In this report, we found that different poly (ADP-ribose) polymerase inhibitors had similar efficacy, and platinum was a valid treatment option in BRCA-positive metastatic castration-resistant prostate cancer patients.
乳腺癌基因 1/2(BRCA)突变检测已成为临床医生的一种新的决策工具。携带致病性 BRCA 突变的转移性去势抵抗性前列腺癌(mCRPC)患者可以受益于聚(ADP-核糖)聚合酶抑制剂(PARPi)和铂类治疗,而突变对卡巴他赛和前列腺特异性膜抗原(PSMA)配体治疗的敏感性的影响目前尚不清楚。
评估 PARPi、铂类、卡巴他赛和 PSMA 配体疗法在 BRCA 阳性 mCRPC 中的疗效。
2022 年 2 月检索数据库。我们通过比例和个体患者数据进行数据综合。对于前列腺特异性抗原(PSA)反应率(自基线下降≥50%[PSA50])评估,我们用 95%置信区间(CI)汇总事件率。使用混合效应 Cox 比例风险模型和单臂随机效应分析对个体患者数据进行无进展生存期(PFS)和总生存期(OS)生存分析,提供汇总中位数。
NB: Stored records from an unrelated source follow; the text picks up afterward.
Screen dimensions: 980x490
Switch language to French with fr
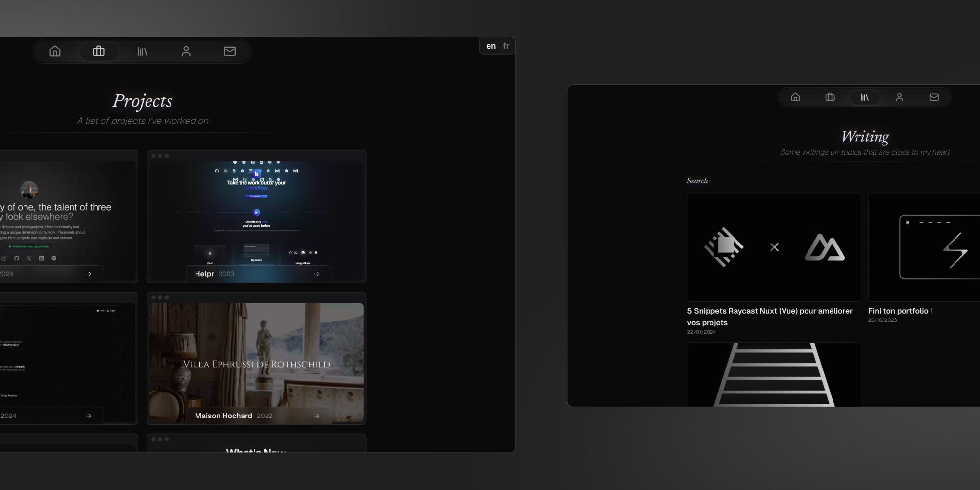coord(506,46)
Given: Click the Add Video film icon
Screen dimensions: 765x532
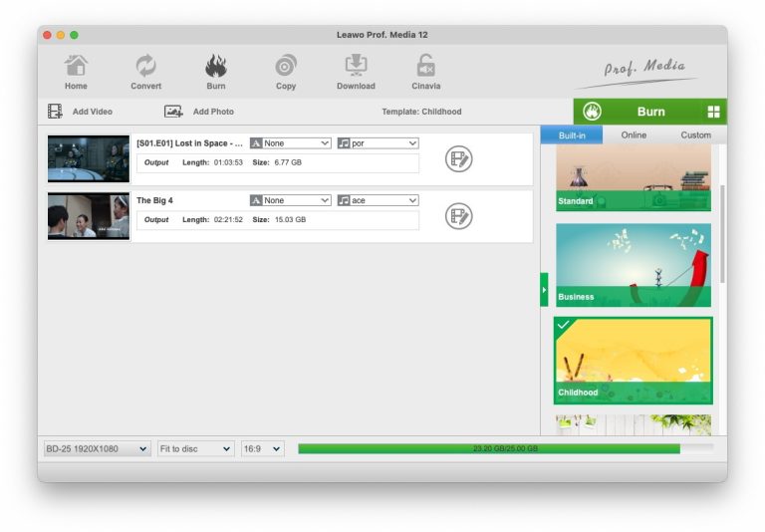Looking at the screenshot, I should click(x=56, y=112).
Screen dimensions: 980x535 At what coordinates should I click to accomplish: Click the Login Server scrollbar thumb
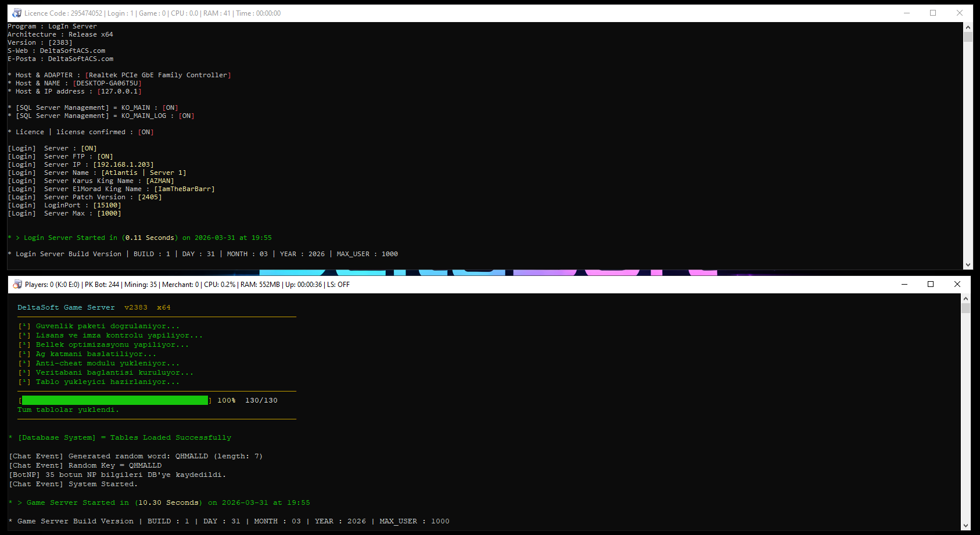coord(968,37)
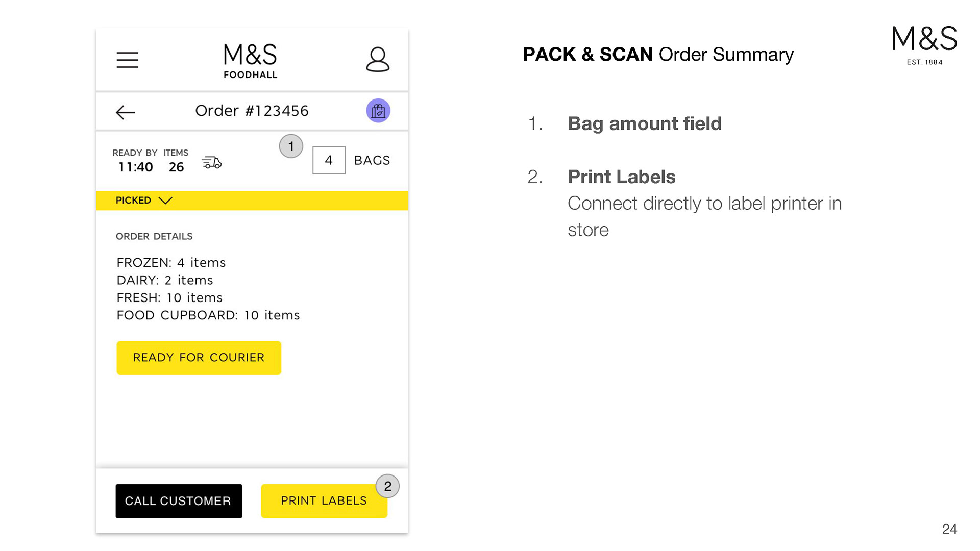Click the READY FOR COURIER button
Viewport: 980px width, 551px height.
[199, 358]
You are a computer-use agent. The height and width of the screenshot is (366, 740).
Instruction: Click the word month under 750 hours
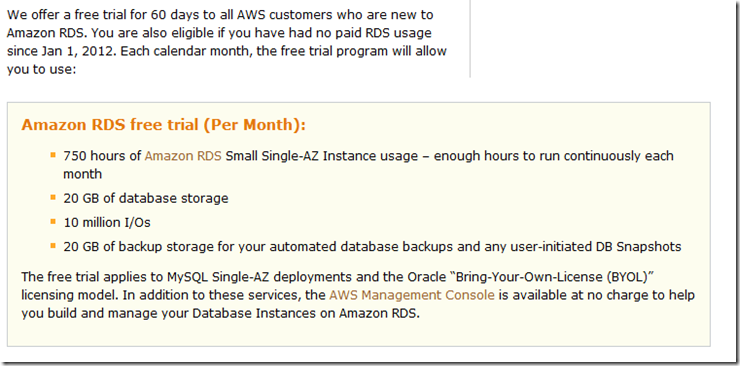[83, 174]
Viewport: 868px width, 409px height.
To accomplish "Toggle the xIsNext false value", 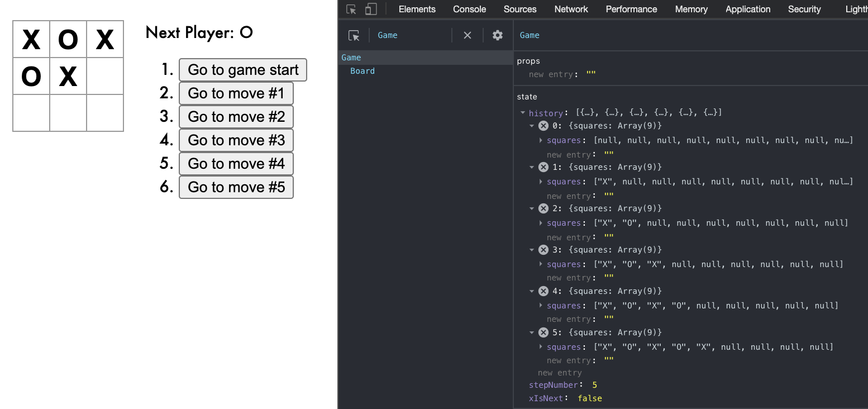I will click(590, 398).
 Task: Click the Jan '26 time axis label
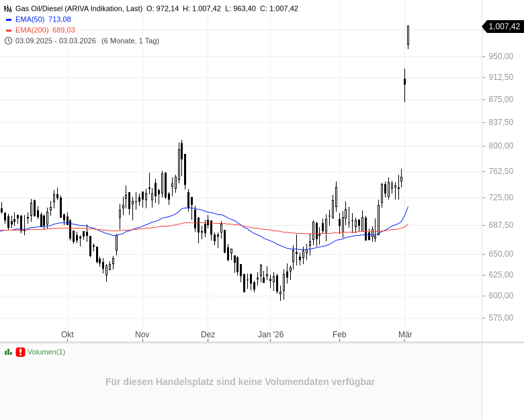[x=271, y=335]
我们纳入了 23 项有 901 例 BRCA 阳性 mCRPC 患者的合格研究。PARPi 和铂类的 PSA50 反应率分别为 69%(CI:53-82%)和 74%(CI:49-90%)。OS 数据分析显示,PARPi 和铂类治疗之间无差异(风险比:0.86;CI:0.49-1.52;p=0.6)。单臂 OS 和 PFS 分析表明,不同 PARPis 之间具有相似性;汇总的 PFS 和 OS 中位数分别为 9.7 个月(CI:8.1-12.5)和 17.4 个月(CI:12.7-20.1)。
我们的数据显示,不同的 PARPis 在 PFS 和 OS 方面同样有效。此外,我们发现 PARPi 和铂类治疗在 PSA50 反应率和 OS 方面相当,这突出表明铂类是 BRCA 阳性 mCRPC 患者的有效治疗选择。然而,比较这些药物的前瞻性干预研究至关重要,以提供更高水平的证据。
在本报告中,我们发现不同的聚(ADP-核糖)聚合酶抑制剂具有相似的疗效,铂类在 BRCA 阳性转移性去势抵抗性前列腺癌患者中是一种有效的治疗选择。